# Bald eagle



## Todd (May 16, 2010)

Went fishing, saw an eagle flying around, caught these three fishes then went to walmart and got some m&ms because I like them


----------



## aquatic argobull (Mar 2, 2009)

How many pots have you smoken today? :blink: Awesome fish! I bet those were a blast to fight from shore :thumbsup:


----------



## Chris V (Oct 18, 2007)

Gotta be peanut or peanut butter M&Ms though.


----------



## Matt09 (Jun 6, 2008)

aquatic argobull said:


> How many pots have you smoken today? :blink: Awesome fish! I bet those were a blast to fight from shore :thumbsup:


Lmao


----------



## osborne311 (Aug 1, 2011)

Those things are a blast from the sand. Nice catch and love the pithy report.


----------



## keperry1182 (Oct 6, 2010)

The longer I think about this the funnier it gets.
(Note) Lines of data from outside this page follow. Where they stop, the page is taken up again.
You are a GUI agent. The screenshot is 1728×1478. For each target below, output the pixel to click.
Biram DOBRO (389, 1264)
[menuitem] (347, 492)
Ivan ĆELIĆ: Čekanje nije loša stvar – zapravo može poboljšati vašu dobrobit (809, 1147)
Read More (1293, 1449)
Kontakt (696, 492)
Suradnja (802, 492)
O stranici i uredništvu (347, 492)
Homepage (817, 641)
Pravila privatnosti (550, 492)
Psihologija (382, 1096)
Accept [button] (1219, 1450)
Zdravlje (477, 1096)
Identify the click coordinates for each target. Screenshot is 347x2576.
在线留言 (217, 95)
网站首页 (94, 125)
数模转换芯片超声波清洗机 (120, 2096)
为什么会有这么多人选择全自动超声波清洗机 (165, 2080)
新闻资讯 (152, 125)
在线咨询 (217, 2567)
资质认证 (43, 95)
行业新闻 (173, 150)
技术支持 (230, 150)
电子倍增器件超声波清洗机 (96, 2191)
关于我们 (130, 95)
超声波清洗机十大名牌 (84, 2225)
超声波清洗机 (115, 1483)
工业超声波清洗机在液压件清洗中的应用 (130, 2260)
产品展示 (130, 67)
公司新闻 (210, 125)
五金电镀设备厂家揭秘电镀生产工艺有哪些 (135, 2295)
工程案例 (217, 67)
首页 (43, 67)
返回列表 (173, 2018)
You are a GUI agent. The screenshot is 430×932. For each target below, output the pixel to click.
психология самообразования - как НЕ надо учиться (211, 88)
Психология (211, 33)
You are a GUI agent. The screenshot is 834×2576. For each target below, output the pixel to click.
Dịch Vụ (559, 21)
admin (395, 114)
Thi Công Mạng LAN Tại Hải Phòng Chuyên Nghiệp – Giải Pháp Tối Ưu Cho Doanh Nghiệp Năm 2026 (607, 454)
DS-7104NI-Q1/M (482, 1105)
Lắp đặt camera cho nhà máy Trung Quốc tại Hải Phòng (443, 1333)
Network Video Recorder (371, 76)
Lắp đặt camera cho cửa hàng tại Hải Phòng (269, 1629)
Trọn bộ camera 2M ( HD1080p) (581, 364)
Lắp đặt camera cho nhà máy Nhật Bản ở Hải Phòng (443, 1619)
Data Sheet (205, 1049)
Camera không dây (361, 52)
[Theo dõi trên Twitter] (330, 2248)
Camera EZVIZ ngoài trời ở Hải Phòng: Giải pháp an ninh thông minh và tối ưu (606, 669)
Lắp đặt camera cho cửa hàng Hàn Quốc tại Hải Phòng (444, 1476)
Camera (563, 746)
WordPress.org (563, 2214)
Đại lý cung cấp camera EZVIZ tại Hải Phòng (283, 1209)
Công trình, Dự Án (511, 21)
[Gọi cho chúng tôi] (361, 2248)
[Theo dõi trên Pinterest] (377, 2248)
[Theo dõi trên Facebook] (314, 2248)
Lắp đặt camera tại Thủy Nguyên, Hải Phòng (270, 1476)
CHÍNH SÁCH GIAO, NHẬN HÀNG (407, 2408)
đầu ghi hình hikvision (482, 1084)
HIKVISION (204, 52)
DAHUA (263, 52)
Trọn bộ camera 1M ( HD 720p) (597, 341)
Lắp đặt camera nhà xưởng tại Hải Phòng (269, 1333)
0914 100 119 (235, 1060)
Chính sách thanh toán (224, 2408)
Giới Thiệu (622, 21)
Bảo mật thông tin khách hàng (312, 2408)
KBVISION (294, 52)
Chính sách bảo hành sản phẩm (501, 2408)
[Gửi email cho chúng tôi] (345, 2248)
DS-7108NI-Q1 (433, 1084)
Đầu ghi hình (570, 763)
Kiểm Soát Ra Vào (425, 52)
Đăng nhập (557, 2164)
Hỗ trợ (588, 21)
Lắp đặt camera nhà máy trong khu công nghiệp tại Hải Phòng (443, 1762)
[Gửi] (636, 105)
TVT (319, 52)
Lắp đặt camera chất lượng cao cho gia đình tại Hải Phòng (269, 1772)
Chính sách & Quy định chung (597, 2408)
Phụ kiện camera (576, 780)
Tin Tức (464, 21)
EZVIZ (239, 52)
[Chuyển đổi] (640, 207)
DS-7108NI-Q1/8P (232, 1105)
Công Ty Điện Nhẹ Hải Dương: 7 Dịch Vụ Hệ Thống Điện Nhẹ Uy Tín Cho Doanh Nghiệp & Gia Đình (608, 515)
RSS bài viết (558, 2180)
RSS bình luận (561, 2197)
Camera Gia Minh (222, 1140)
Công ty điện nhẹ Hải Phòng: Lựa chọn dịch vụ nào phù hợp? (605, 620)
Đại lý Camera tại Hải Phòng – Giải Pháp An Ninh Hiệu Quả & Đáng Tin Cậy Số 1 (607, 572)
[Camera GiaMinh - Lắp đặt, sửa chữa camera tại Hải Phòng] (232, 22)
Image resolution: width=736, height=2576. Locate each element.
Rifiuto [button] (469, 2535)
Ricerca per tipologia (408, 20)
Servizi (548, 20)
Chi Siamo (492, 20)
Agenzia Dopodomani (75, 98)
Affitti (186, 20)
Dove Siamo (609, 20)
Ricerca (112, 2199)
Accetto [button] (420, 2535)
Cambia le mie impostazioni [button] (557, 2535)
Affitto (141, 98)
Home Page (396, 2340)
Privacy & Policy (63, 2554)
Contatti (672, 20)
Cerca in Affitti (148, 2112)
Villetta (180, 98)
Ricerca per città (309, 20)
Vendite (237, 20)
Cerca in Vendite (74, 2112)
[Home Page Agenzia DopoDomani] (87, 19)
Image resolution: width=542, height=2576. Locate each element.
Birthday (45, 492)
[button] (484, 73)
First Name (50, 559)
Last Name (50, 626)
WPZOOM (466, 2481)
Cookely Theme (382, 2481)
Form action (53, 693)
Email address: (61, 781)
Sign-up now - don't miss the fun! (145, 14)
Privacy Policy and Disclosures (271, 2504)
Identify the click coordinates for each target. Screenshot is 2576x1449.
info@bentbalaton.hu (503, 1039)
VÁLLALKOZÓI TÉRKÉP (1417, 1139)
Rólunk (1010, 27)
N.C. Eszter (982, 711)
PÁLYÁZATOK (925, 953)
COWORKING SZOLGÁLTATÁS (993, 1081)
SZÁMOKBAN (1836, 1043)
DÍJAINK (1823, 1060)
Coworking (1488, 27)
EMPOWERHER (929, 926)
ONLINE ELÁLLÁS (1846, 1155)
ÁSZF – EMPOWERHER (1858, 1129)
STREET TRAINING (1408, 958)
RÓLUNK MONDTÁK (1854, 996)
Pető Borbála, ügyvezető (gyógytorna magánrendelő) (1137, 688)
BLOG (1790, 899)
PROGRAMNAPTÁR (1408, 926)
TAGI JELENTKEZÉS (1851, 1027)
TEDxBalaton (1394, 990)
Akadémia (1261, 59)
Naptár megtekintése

Nice fish


----------



## HisName (Nov 29, 2009)

are they Drum's ?


Dark Chocolate peanut M&M's for me


----------



## osborne311 (Aug 1, 2011)

HisName said:


> are they Drum's ?
> 
> 
> Dark Chocolate peanut M&M's for me


Black Drums and I am guessing the M&M's are the good ol regular ones.


----------



## Redtracker (Dec 28, 2011)

Yes that was funny


----------



## Boliver T Wheelock (Feb 28, 2010)

*Bald Eagles*

We have two active eagle nests in Escambia. The newest is off Gulf Beach Hwy north of the beach shown. The other is on Perdido Bay. I have seen the eagles from the Perdido nest many times.


----------



## lastcast (Oct 12, 2007)

Hadn't seen them lately but about 2 months ago there was a pair hanging out in the swamp across from boats at Sherman.


----------



## osborne311 (Aug 1, 2011)

What about those nests off hwy 90 bridge going into Pace? I have noticed eagles fishing over there by Jims fish camp but wondered if those are eagle nests or GBH nests.


----------



## Todd (May 16, 2010)

For you folks that like eagles, here is a photo I took from my backyard. For you folks that like m&ms, here is a photo of the m&ms I got yesterday. Today was a slow fishing day...


----------



## no woryz (Oct 2, 2007)

swore I saw an Bald Eagle in Molino last week.... anybody else seen it?


----------



## EODangler (Apr 7, 2011)

Peanut Butter is where it's at!

Cool pic of the eagle too.


----------